Chapter Four The Bear #2

Later, she’d spied Henry whispering to Wolsey and casting glances her way.

To persevere: to persist in doing, to persist despite obstacles, to focus on the good, on the goal, on the desired ends, despite impediments.

Anne had been good at that once. She’d persevered while the great matter of Henry’s annulment from Katherine was settled.

She’d persevered through England’s split with Rome, necessary to achieve Henry’s annulment.

She’d persevered through the names she was called at court and on the streets: the concubine, the goggle-eyed whore, the woman king, the witch.

“What I don’t understand,” Mary had drawled at her more than once during her long, chaste engagement to the king, “is why you don’t just do as I did and bed the poor man—put him out of his misery, enjoy his virility while he still has it, wed someone else and have a couple of gorgeous, fat babies the king will endow with lands and titles—it’s really very simple, Anne.

” But Anne didn’t want the life that Mary had, the cast-off mistress, powerless—or was she really?

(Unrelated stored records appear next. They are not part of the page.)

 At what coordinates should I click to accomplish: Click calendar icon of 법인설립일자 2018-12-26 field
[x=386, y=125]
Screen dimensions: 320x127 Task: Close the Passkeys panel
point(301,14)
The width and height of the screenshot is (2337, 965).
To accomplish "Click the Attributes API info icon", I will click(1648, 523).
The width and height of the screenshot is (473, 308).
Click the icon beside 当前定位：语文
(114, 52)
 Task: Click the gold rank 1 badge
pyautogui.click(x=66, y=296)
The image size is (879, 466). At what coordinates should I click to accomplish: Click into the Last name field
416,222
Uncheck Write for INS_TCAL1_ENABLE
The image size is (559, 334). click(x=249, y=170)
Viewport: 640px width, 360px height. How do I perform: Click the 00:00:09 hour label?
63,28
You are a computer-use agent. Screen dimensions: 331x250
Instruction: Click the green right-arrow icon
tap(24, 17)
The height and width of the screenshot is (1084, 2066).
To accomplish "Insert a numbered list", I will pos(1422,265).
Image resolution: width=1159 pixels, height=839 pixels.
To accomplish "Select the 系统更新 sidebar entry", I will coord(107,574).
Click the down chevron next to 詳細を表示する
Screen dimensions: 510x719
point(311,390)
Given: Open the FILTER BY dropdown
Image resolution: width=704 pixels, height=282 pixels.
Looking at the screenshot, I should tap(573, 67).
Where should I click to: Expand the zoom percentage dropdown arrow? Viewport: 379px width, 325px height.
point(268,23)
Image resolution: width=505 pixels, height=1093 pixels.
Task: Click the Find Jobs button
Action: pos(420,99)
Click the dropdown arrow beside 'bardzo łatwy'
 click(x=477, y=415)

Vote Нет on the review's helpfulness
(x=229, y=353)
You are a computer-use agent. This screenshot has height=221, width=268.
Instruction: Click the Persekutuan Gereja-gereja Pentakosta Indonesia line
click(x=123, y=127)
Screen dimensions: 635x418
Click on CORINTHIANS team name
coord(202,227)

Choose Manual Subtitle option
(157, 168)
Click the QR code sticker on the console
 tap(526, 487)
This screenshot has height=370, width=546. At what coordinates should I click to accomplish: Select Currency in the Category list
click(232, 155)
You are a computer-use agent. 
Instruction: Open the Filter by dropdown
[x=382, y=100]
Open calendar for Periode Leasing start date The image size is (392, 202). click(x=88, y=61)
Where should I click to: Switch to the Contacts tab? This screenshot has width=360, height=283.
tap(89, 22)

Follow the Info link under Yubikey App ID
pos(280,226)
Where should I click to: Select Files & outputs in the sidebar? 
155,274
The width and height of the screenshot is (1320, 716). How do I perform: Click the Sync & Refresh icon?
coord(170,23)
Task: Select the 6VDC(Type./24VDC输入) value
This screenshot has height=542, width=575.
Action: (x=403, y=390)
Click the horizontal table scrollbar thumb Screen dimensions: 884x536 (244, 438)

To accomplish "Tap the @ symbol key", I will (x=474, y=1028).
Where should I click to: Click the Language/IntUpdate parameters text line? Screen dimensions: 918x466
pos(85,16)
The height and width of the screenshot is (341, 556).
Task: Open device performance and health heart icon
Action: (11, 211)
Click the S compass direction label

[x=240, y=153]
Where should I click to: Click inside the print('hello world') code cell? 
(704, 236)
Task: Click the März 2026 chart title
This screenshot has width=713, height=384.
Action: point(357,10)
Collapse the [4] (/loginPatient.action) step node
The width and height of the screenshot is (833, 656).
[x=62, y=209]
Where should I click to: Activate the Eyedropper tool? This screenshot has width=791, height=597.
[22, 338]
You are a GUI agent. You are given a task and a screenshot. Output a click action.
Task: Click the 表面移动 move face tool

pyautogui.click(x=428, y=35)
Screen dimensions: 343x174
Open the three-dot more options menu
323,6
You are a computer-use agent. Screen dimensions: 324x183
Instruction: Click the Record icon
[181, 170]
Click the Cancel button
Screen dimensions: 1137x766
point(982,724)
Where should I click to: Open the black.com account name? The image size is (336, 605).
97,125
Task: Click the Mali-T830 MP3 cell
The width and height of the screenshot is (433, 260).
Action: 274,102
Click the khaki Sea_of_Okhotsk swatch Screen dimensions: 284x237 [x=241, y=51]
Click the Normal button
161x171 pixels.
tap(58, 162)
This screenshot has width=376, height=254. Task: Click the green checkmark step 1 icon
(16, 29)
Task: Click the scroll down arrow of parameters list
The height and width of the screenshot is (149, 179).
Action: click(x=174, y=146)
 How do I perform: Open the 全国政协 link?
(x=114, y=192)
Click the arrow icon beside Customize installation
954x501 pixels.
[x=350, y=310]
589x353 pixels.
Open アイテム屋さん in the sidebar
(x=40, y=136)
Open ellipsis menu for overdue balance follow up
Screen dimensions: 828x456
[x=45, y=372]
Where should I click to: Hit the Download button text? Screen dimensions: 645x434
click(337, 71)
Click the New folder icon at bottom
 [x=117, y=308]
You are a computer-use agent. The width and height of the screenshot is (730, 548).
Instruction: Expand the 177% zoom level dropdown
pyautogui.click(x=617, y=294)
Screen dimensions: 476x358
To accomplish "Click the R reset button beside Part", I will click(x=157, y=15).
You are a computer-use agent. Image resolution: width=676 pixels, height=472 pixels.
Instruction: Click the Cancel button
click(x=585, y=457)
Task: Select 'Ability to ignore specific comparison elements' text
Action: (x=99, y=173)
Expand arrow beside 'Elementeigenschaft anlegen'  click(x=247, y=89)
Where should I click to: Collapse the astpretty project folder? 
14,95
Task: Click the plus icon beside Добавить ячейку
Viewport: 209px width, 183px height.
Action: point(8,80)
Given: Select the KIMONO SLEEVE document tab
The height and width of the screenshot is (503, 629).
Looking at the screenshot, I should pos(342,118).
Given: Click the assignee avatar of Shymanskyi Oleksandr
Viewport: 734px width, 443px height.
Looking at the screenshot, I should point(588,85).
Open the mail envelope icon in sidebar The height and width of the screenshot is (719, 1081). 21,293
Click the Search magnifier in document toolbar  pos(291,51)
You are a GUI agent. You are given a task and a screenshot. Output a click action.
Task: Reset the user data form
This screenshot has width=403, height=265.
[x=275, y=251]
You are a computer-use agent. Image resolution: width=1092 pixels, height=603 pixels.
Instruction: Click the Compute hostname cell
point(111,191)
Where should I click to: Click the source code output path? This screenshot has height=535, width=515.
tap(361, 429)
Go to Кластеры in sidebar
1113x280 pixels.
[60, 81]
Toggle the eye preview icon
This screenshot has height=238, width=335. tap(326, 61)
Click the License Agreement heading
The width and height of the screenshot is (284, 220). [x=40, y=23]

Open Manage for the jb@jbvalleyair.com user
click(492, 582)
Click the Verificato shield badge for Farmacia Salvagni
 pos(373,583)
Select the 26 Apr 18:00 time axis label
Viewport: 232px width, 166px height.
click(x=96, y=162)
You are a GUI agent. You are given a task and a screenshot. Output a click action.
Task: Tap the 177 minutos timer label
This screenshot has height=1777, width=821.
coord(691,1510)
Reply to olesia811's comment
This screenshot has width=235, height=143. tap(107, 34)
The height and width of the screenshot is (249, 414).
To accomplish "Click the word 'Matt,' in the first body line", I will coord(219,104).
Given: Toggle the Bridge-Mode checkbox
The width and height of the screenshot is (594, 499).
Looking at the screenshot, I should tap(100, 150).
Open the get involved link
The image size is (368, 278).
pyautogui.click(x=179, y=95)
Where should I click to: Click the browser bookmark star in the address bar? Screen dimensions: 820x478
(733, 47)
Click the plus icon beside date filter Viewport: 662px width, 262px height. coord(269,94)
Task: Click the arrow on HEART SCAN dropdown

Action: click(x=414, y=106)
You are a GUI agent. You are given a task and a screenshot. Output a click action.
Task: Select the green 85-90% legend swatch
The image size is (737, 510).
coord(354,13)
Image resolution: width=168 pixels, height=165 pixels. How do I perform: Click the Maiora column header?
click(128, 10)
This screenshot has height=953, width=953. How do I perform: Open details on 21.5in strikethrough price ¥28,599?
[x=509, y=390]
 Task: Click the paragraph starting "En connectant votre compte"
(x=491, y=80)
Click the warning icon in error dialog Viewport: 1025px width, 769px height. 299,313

—Anne had thought. Anne had kept her eye on the prize: Henry, and the love that she felt for him; the throne, and the power that came with it; the prince she hoped to birth and mother. She’d persevered.

The crowd jostled away from the bridge, toward what Anne now saw was an open-air arena, into which the rowdy Southwarkers began to funnel.

A drunk young man, perhaps twenty-six or twenty-seven years of age, with a group of his friends, bumped into Anne, and she clutched his elbow, saying, to the barker collecting money at the arena gate, “I’m with him, sir,” and curtsying.

The young man, blond and broad with a red beard, raised his eyebrows in amusement and paid her fee.

When he turned to her and said, “You’re a fine wench, aren’t you?

” she laughed and replied, “Yes, sir, and might I sit with you to take in this spectacle?” Her voice rasped in a way that it hadn’t before her execution, like a sickle was stuck in her throat.

The arena housed an octagonal dirt ring, surrounded by a wooden barrier about the height of a man, around which benches on risers had been placed so that the crowd could see whatever was about to take place: a fight, or perhaps a play.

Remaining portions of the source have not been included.